L’EVOLUZIONE DEL RUOLO DELLA DONNA

DA ANGELO DEL FOCOLARE AD IMPEGNI MULTITASKING

Conquiste

Per molti secoli la donna è stata costretta ad un ruolo di sottomissione, del padre, dei fratelli, del marito, all’interno di una società che la relegava ad appendice di un uomo, quasi fosse un bene privato, privo di identità e funzione sociale, riservandole, quasi per dovere di nascita o per vocazione, la cura, l’accudimento dei figli, della famiglia, degli anziani, dedita interamente agli altri, assegnandole “un’inferiorità spirituale, culturale ed economica”. Affermava Giovanni Gentile nel 1934 “la donna è colei che si dedica interamente agli altri sino a giungere al sacrificio ed all’abnegazione di sé”.

La donna è unica, proprio in quanto donna, capace di svolgere, contemporaneamente, con identica maestria e creatività, più ruoli, passando da “angelo del focolare ovvero regina della casa” allo svolgimento di incarichi pubblici e ruoli di comando, senza disdegnare il suo ruolo privato, assolto per scelta, a volte per costrizione.

Pur avendo, nel tempo, conquistato molti diritti, tuttavia, il suo riconoscimento sostanziale ed effettivo appare ancora incompiuto. E’ di fondamentale rilievo ricordare che la donna, fino al 1975, data di entrata in vigore del nuovo diritto di famiglia, poteva essere picchiata, a scopo rieducativo, dal marito che esercitava lo ius corrigendi ai sensi dell’ex art. 51 c.p.

L’emancipazione della donna è frutto di un lungo processo giuridico e culturale e l’istruzione ne è stata la chiave principale, senza dimenticare, peraltro, il grande apporto economico e sociale della donna nella società.

Diritti scontati

Oggi parlare di difesa dei diritti sociali e culturali delle donne può sembrare anacronistico ed esagerato in quanto si dà per scontata l’acquisizione di diritti fondamentali quali l’istruzione, la libertà, il lavoro, il diritto al voto, la partecipazione alla vita politica, per citarne alcuni. Conquiste acquisite con fatica e per la determinazione e la lotta di tante donne, anche politicamente impegnate ed unite in associazioni. Di fatto così non è per tutte.  In alcune parti del mondo, per esempio l’Afganistan, dopo il ritorno al potere dei Talebani, la donna ha perso ogni diritto conquistato negli ultimi vent’anni.

Riferisce Rahel Saya, giornalista di 24 anni scappata da Kabul, che le donne afgane non hanno neanche più il diritto di parlare in pubblico, in quanto la loro voce è considerata “Awrat” ovvero qualcosa da nascondere in pubblico, perché strumento di corruzione.

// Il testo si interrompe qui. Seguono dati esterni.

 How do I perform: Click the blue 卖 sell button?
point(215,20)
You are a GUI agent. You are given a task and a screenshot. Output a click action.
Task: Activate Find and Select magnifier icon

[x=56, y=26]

Nelle strade di Kabul non si sentono più le voci delle bambine che ridono e che non possono neanche cantare, in quanto la musica, insieme a tante altre cose, è bandita, secondo una rigida interpretazione della legge islamica.

Dopo i dodici anni le bambine non possono neanche continuare a studiare. Sono solo alcune delle violazioni della dignità umana.

La mancanza di uguaglianza di genere limita non solo lo sviluppo di ogni paese, ma impedisce la costruzione di società pacifiche.

Strada lunga ed in salita

Certo per conseguire la piena parità, uguaglianza ed il meritato riconoscimento del ruolo sociale delle donne occorrerebbe effettuare illuminate politiche democratiche di sostegno alla famiglia ed al lavoro che possano consentire libere e consapevoli scelte tra lo svolgimento di un ruolo pubblico ovvero privato.

Per essere madre/moglie/avere impegni sociali al di fuori della famiglia è necessario un complesso sistema di tutele e politiche attive che prestino attenzione anche alle situazioni di fragilità sociale, implementando misure di welfare che aiutino la donna ad alleggerire il carico familiare e soprattutto concilino il tempo di vita e di lavoro. Inoltre, “la presenza femminile nelle istituzioni politiche conduce a un cambiamento delle priorità delle spese di Governo” determinando un aumento della spesa per la sanità pubblica ed una diminuzione della spesa militare.

La consapevolezza nei confronti dei ruoli che la donna può ricoprire nelle istituzioni e non solo è il primo passo per determinare un cambio culturale che gioverebbe a tutti.